Hal ini makin pelik bila pekerja perempuan tersebut juga seorang ibu. Kebijakan pemerintah menjadi urgen diperlukan untuk pengaturan ketenagakerjaan yang adil gender ini. Berharap ibu bekerja optimal dan produktif, sekaligus melahirkan generasi baru, tentu memerlukan dukungan penyediaan fasilitas tempat penitipan anak di setiap kantor, serta pengaturan cuti kepada para suami saat istrinya melahirkan atau sakit, untuk membantu asuh didik anak-anak mereka.

Pekerjaan rumah pemerintah Indonesia masih sangat banyak untuk hal ini. Apalagi peraturan dan perlakuan satu tempat kerja dengan yang lain masih berbeda.

Sudahi Bilang Perempuan Bisa Segalanya

Tentu saja, hal ini perlu dimulai dari diri sendiri. Karena kebahagiaan perempuan ditentukan oleh diri sendiri juga.

Bahagia menjadi Ibu yang dicintai suami dan anak-anaknya, tidak perlu menuntut bisa menghasilkan uang atau karya untuk masyarakat.

Senang sibuk antara domestik dan kegiatan sosial, menuntut kemampuan membagi segala tugas dengan skala prioritas dan secara proporsional. Seru dengan karir dan organisasi, tak perlu tertekan dengan tuntutan berkeluarga atau kesegeraan memiliki anak.

Yuk, kita sudahi mendoktrin perempuan-perempuan, tentang superwoman atau supermom, yang menjadikan mereka percaya lebih banyak hal yang mereka lakukan, hidup mereka akan lebih bahagia. Juga memosisikan para perempuan untuk mengesampingkan kebutuhan diri mendahulukan orang lain. Karena kondisi ini lama kelamaan akan membuat perempuan mengabaikan ‘suara’ fisik dan mentalnya sendiri.

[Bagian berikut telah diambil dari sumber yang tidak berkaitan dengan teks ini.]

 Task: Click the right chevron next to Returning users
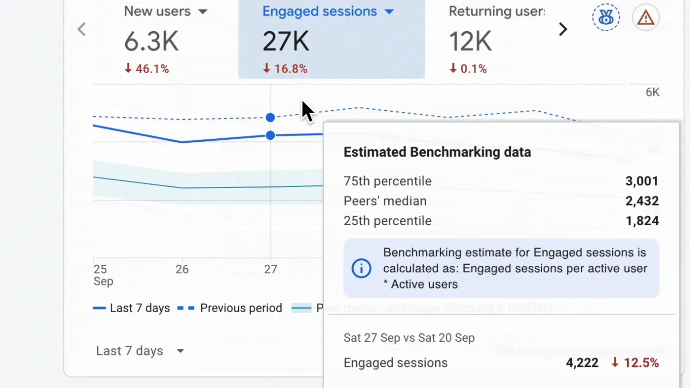(x=563, y=29)
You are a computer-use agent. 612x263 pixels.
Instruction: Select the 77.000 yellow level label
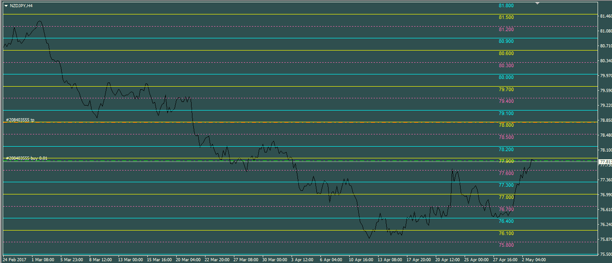point(506,198)
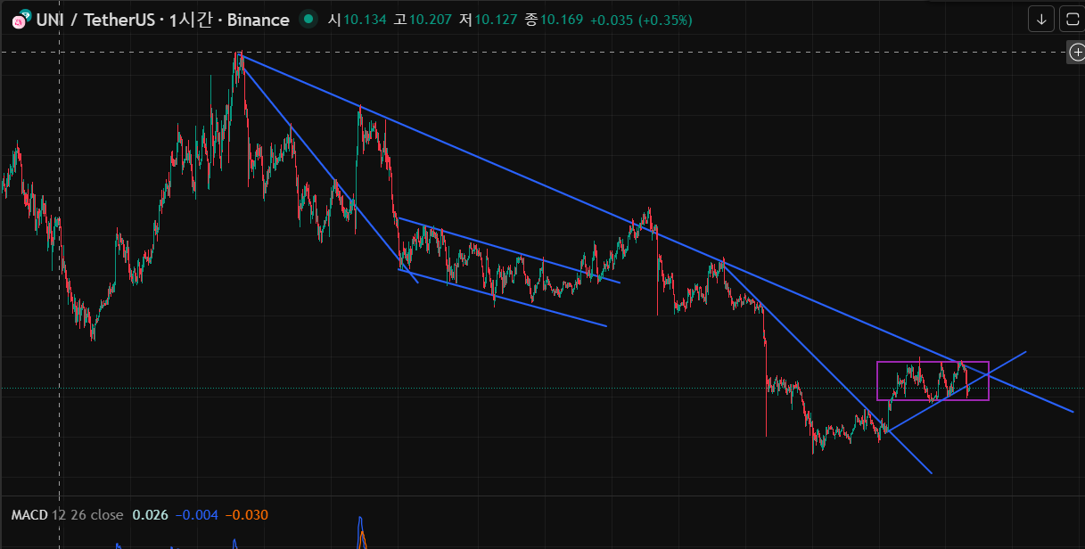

Mereka akan tak berani bersuara bila lelah, takut dianggap mengeluh, dan malu karenanya. Berorientasi terus untuk menggapai posisi super karena bisa multitasking yang ‘dibuat’ publik dengan kebutuhan diri sendiri yang terus terabaikan. Bila tidak dihentikan, hal ini juga yang tanpa sadar ‘diwariskan’ kepada anak-anaknya. Untuk mengglorifikasi kemampuan super perempuan dalam multitasking.

Kini para perempuan perlu diajarkan. Untuk bisa asertif menolak melakukan hal yang bukan kewajibannya, tidak apa-apa tidak mengerjakan apa yang tidak termasuk dalam job desk-nya, belajar menerima juga perhatian, bantuan atau dukungan orang lain, tanpa merasa bersalah (sudah merepotkan, misalnya), serta bisa memprioritaskan hal yang berarti bagi mereka.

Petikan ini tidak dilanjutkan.